1. counting

A garland is to be made of 2 red beads, 2 yellow beads and 1 blue bead. How many such garlands(distinguishable) are possible?plz discuss.

2. Originally Posted by Navesh
A garland is to be made of 2 red beads, 2 yellow beads and 1 blue bead. How many such garlands(distinguishable) are possible?plz discuss.
Hello,

you've got exactly 5 places where you can put a bead.

For the first red bead you can choice out of 5 places, for the second red bead there are only 4 places left. Similar to the two yellow beads and the blue on:

That means you've got 5*4*3*2*1 = 120 possibilities. BUT : Because you can't distinguish between the first or the second red bead, and you you can't distinguish between the first or the second yellow bead, the amount of possibilities is 4 times to great. So finally:

$\displaystyle \frac{1\cdot 2\cdot 3\cdot 4\cdot 5}{2\cdot 2}=30$

Greetings

EB

3. Originally Posted by earboth
Hello,

you've got exactly 5 places where you can put a bead.

For the first red bead you can choice out of 5 places, for the second red bead there are only 4 places left. Similar to the two yellow beads and the blue on:

That means you've got 5*4*3*2*1 = 120 possibilities. BUT : Because you can't distinguish between the first or the second red bead, and you you can't distinguish between the first or the second yellow bead, the amount of possibilities is 4 times to great. So finally:

$\displaystyle \frac{1\cdot 2\cdot 3\cdot 4\cdot 5}{2\cdot 2}=30$

Greetings

EB
It seems that the problem has been solved as if the beads are being arranged along a row. Won't the circular geometry affect the result?

4. Hello, Navesh!

You're right . . . EB didn't consider the circular arrangement.

How many such garlands (distinguishable) are possible?

I've approached this a number of ways,
. . and I've finally come up with the right answer $\displaystyle (4).$

For the moment, imagine that the beads are of five different colors.

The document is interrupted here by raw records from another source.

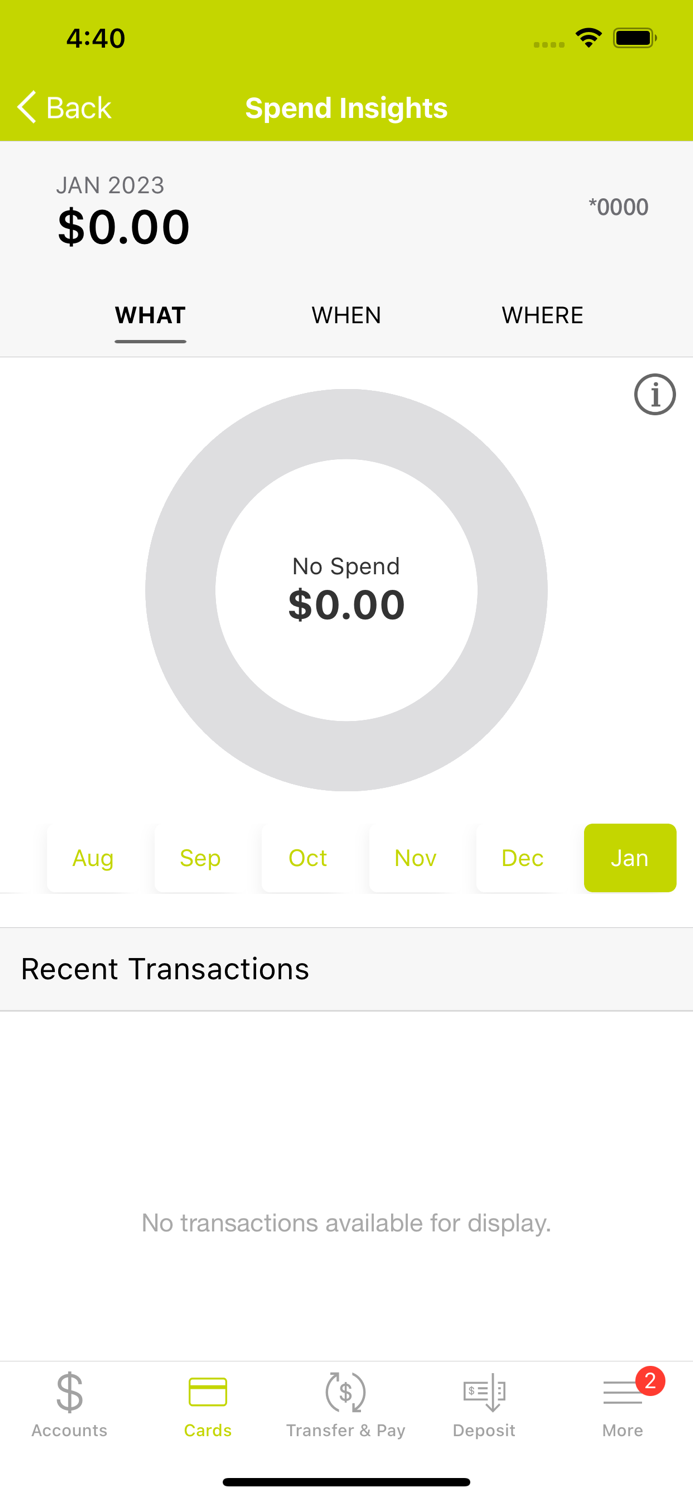Select the Cards icon in bottom bar
This screenshot has width=693, height=1500.
[208, 1392]
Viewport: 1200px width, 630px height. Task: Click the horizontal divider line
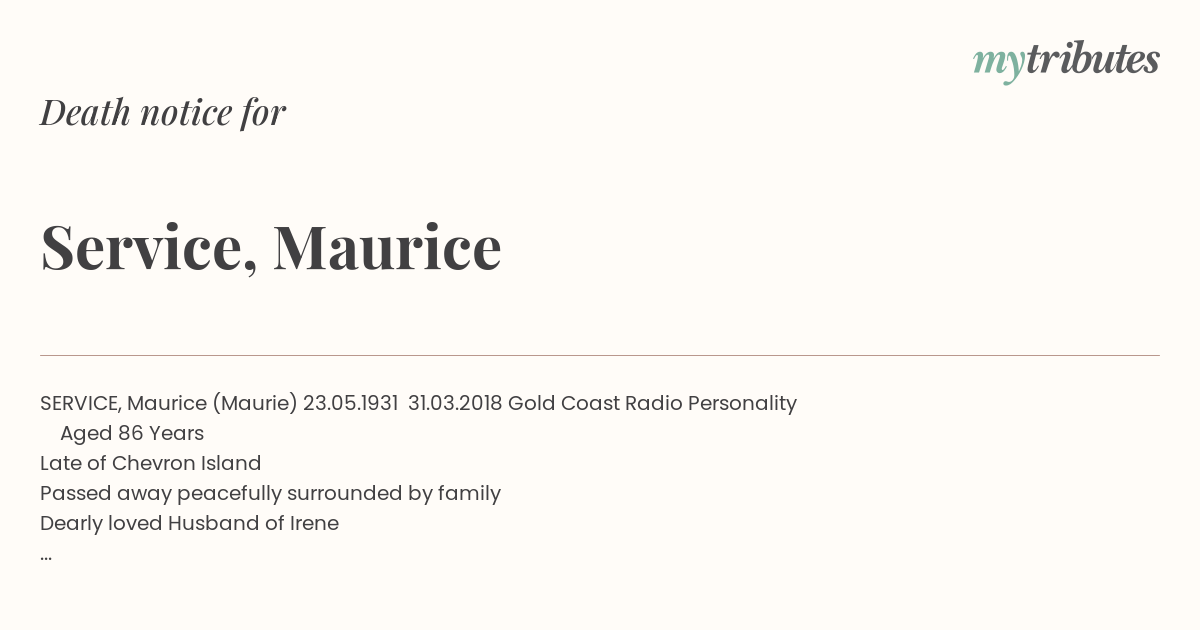[600, 355]
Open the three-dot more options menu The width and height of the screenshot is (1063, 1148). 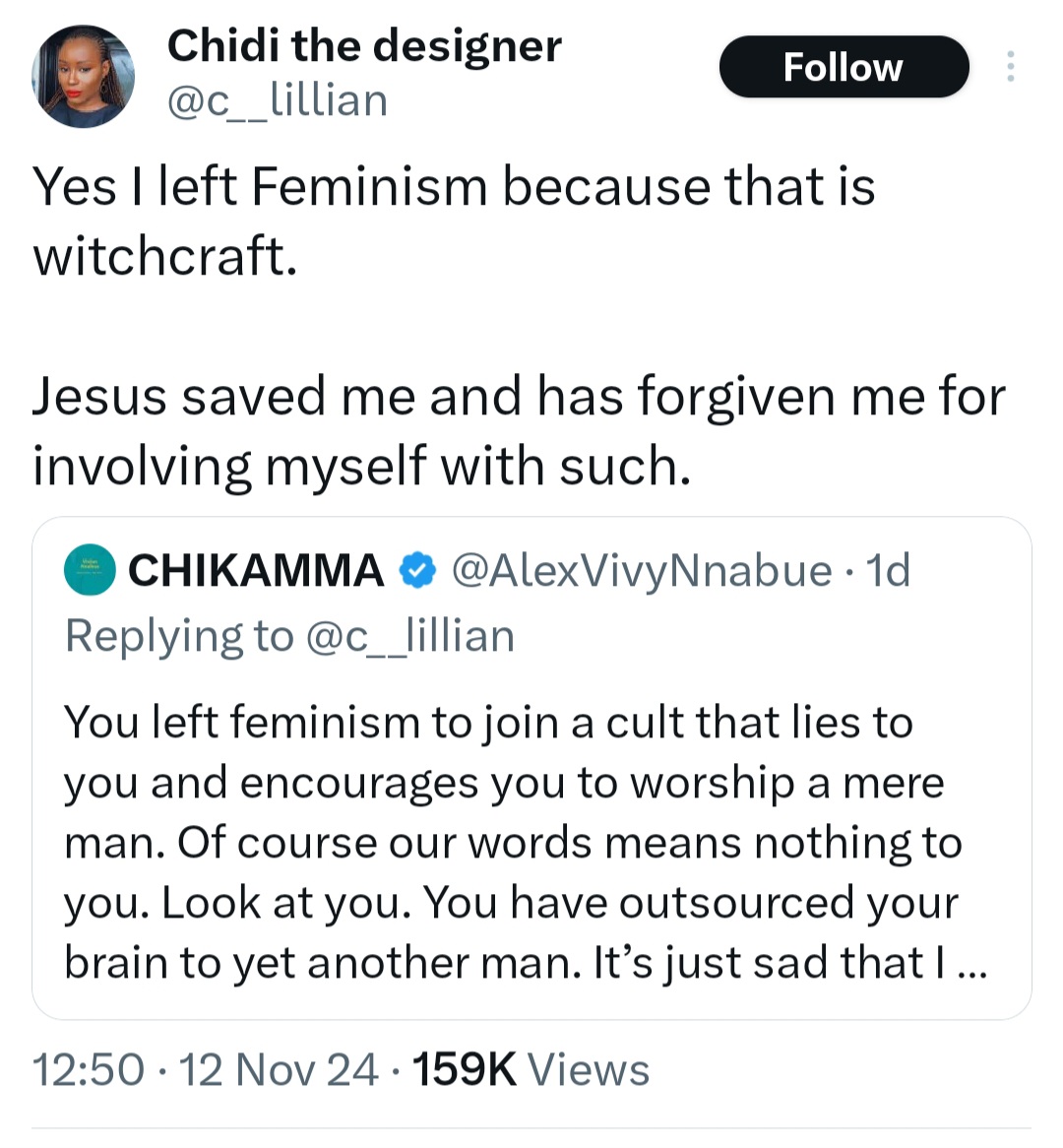[x=1009, y=66]
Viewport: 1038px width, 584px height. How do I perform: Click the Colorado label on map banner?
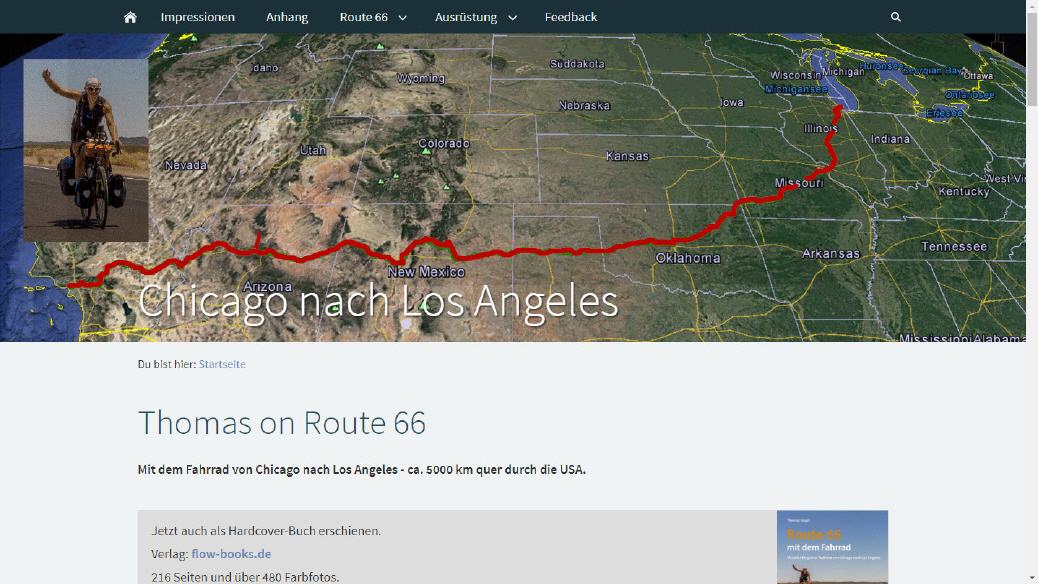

Since they are arranged in a circle, the first bead can be placed anywhere.
Then the four remaining beads can arranged in $\displaystyle 4! = 24$ ways.

But we do not have five different colors; there is duplication.
The two red beads can be switched without creating a new arrangement.
The two yellow beads can be switched without creating a new arrangment.
Hence, there are: $\displaystyle \frac{24}{2\cdot2} = 6$ ways.

Now, the garland can be "flipped".
That is:
. . . . . + - - * - - - - - - -
. . . . . * - - - - - * - - - -
. . . . . + - - - - - - - - - -
. . . . . + - - - - - - - - - -
. . . . . + - * - * - - - - - -

5. Hello, Navesh!

You're right . . . EB didn't consider the circular arrangement.

How many such garlands (distinguishable) are possible?

I've approached this a number of ways,
. . and I've finally come up with the right answer $\displaystyle (4).$

For the moment, imagine that the beads are of five different colors.

Since they are arranged in a circle, the first bead can be placed anywhere.
Then the four remaining beads can arranged in $\displaystyle 4! = 24$ ways.

But we do not have five different colors; there is duplication.
The two red beads can be switched without creating a new arrangement.
The two yellow beads can be switched without creating a new arrangment.
Hence, there are: $\displaystyle \frac{24}{2\cdot2} = 6$ ways.

Now, the garland can be "flipped over"
. . say, left to right over a vertical axis of symmetry.

. . . . . . . . . . .R . . . . . . . . . . . . . . . . . . . . R
. . . . . . . B . . . . . R. . . . . . . . . . . . . . .R . . . . . B
That is:. . . . . . . . . . . is the same as:

. . . . . . . . .Y . . Y . . . . . . . . . . . . . . . . . Y . . Y

So I assumed that I would divide the remaining $\displaystyle 6$ arrangements by 2.
. . But the answer not $\displaystyle 6 \div 2 = 3$, but $\displaystyle 4.$
It seems that the six arrangements are not two sets of mirror-images.

I found this quite difficult to justify . . . then I found a baby-talk approach.

The two Reds and two Yellows can be placed in two arrangements:

. . . . R . . R . . . . . . . R . . Y
. . . . . . . . . . . and . . . . . . . . disregarding rotations and reflections.
. . . . Y . . Y . . . . . . . Y . . R

. . . . R .*. R . . . In the first arrangement, the Blue can be placed
. . . . . . . .* . . . .in three positions: between the Reds, between
. . . . Y .*. Y . . . . the Yellows, or between a Red and a Yellow.

. . . . R .*. Y . . In the second arrangement, the Blue can be placed in
. . . . . . . . . . . . exactly one position: between a Red and a Yellow.
. . . . Y . . R . . . . . . . (The rest are rotations and reflections.)

And there are the four possible arrangements.